BA-440 at the guardhouse for a gated community.

Main components used in a vehicle access control system

Device to identify vehicles.
The device used to identify vehicles can be a BAi DualBeam Barcode Reader or one of a number of other identification devices such as Prox Cards. Due to the widespread use of Wiegand communication between devices in access control, these are sometimes referred to as Wiegand output devices.
Access controller and software
The access controller and software is the decision making component and usually has overall control of the access system. It is a Wiegand input device, often handling multiple Wiegand inputs from different devices. A BAi Reader, for example, could be one input while a fingerprint scanner on a lobby door is another. The access controller gets ID information from each Wiegand device and determines if the vehicle gate or lobby door should be opened.

The access controller also adds and removes credentials, applies time locks, and keeps records of who entered.

Visitor Management Software, if needed, is typically installed as part of the access controller.
Gate with gate operator (this includes barrier arms)
The gate is the barrier that prevents or deters entry when closed. The gate operator is the device that opens and closes the gate, similarly to how a garage door opener is the unit that makes a garage door lift and close.

BAi with Access Controller

A Bai Reader is most often installed with a gate operator and access controller. In small properties this could be a telephone entry system that accepts the Wiegand input from the BAi Reader. At larger properties the access controller is often a specialized access control panel with software integration that functions as a guard station.

The BAi Reader will communicate with any telephone entry system or access panel that accepts a Wiegand input.

BA-440 DualBeam Barcode Reader identifying vehicles at busy gated entrance

Common dedicated visitor lane setup

In this example, there are two entry lanes into a community. Visitors and vendors use the left lane next to the guard house to be manually identified and documented before entering. Traffic at this lane tends to back up quickly due to the amount of time required to process each vehicle. Installing a BAi Reader in the right lane automated the vehicle entrance and creates an efficient way for residents, employees, and authorized service vehicles to get into the property. These vehicles can enter as fast as the gate can open, so traffic maintains a steady flow and does not back up.

BAi in Standalone

The BAi Reader is capable of acting as the access controller and controlling a gate operator directly - this is standalone mode. No separate access controller is needed, only the BAi Reader and gate operator. It is commonly used for back entrances such as a dedicated employee parking lot or resident only entrance. Properties may also choose to do this when creating additional gated entrances without having to integrate them with the access controller at the main entrance.

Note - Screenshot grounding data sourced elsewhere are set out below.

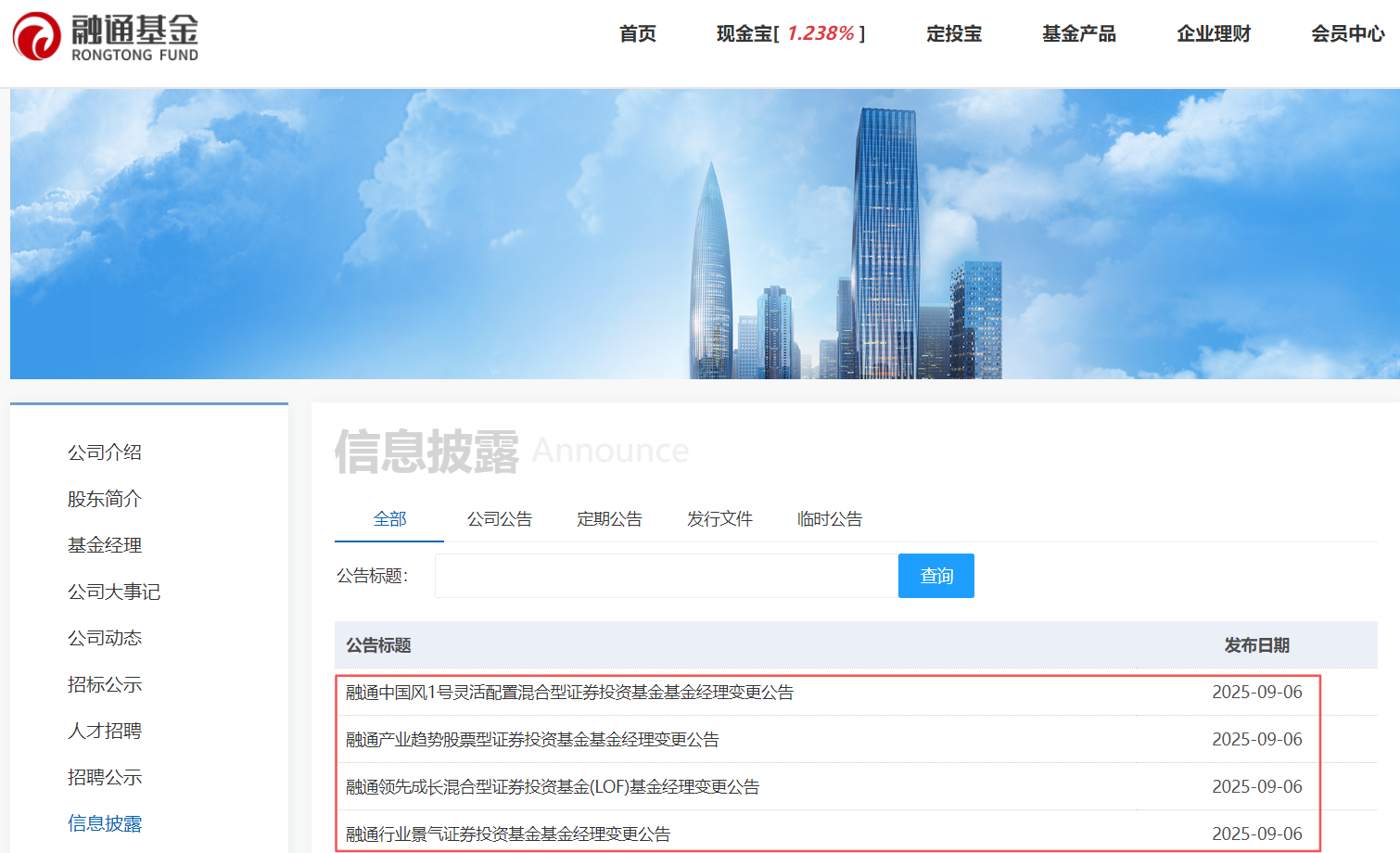
Task: Switch to the 公司公告 tab
Action: [500, 519]
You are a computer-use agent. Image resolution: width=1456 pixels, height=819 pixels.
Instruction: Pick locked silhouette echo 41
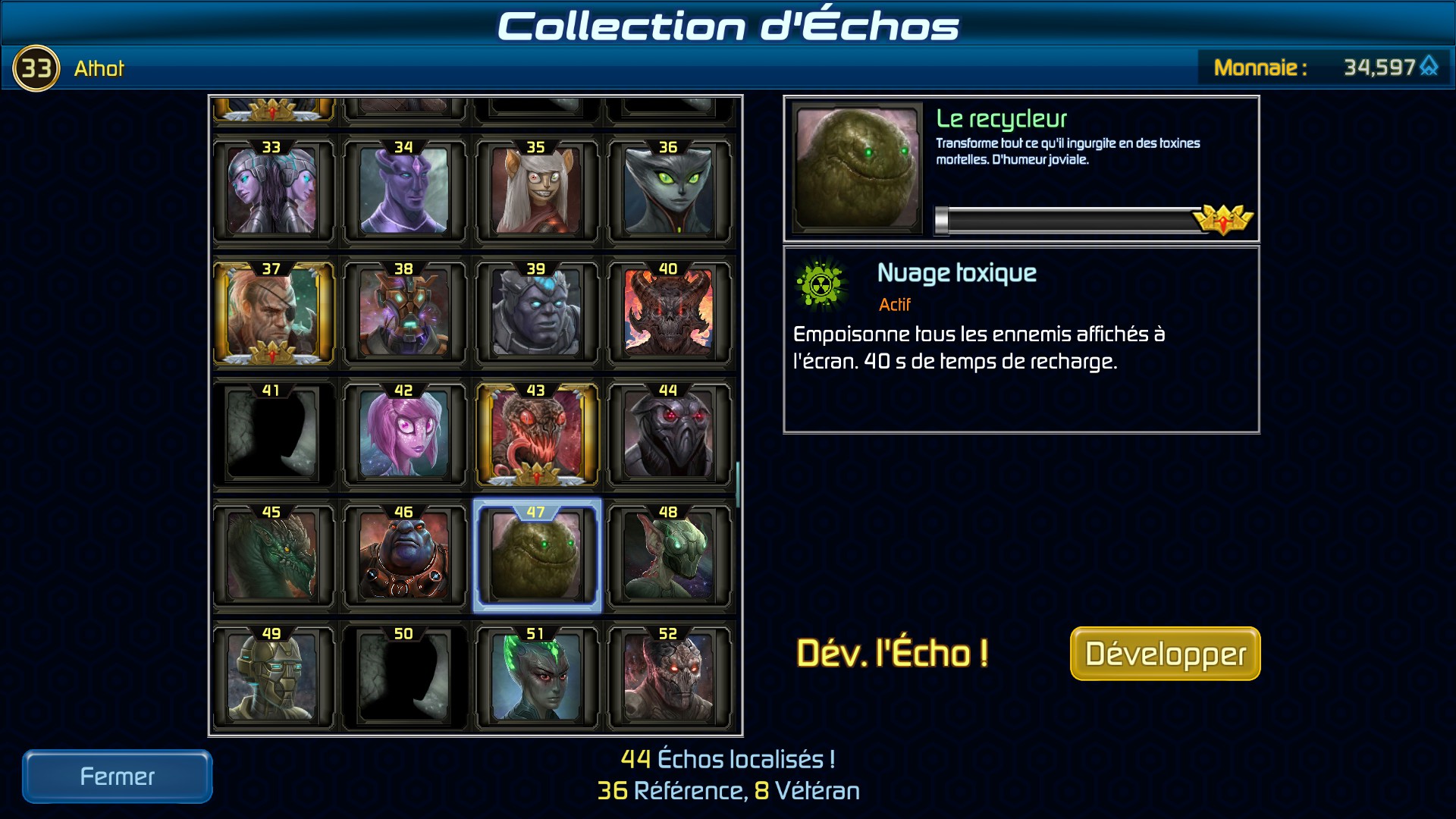(x=272, y=434)
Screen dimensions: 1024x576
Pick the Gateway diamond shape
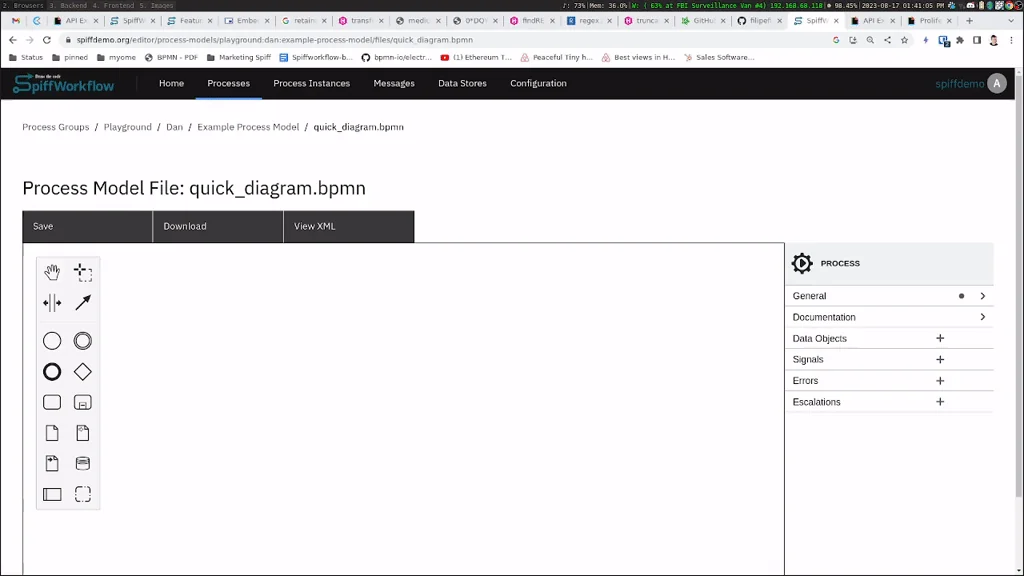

The benefit of standalone mode is primarily cost. In standalone mode the BAi Reader can grant or deny access for 100,000 individual ID numbers and maintain a log of the most recent 2,000 transactions. You can change any ID number from Granted to Denied as you wish. Advanced features like time lock or visitor management are not available, for these features you will need a separate access controller with software.
BA-440 in stand-alone mode controls a gate without needing a dedicated access controller

Common standalone setup

In this example the homeowner's association was having issues with traffic cutting through their private community to get to a nearby highway. The front of the property is not gated, but at the back entrance they installed gates with garage door style remotes. That helped but was not entirely effective as they found residents allowing others to clone their remote. They then switched to BAi Readers on both sides of the gate in standalone mode that is programmed to only allow residents of the community to enter or leave. This gave them an affordable way to stop non-resident vehicles from cutting through the property.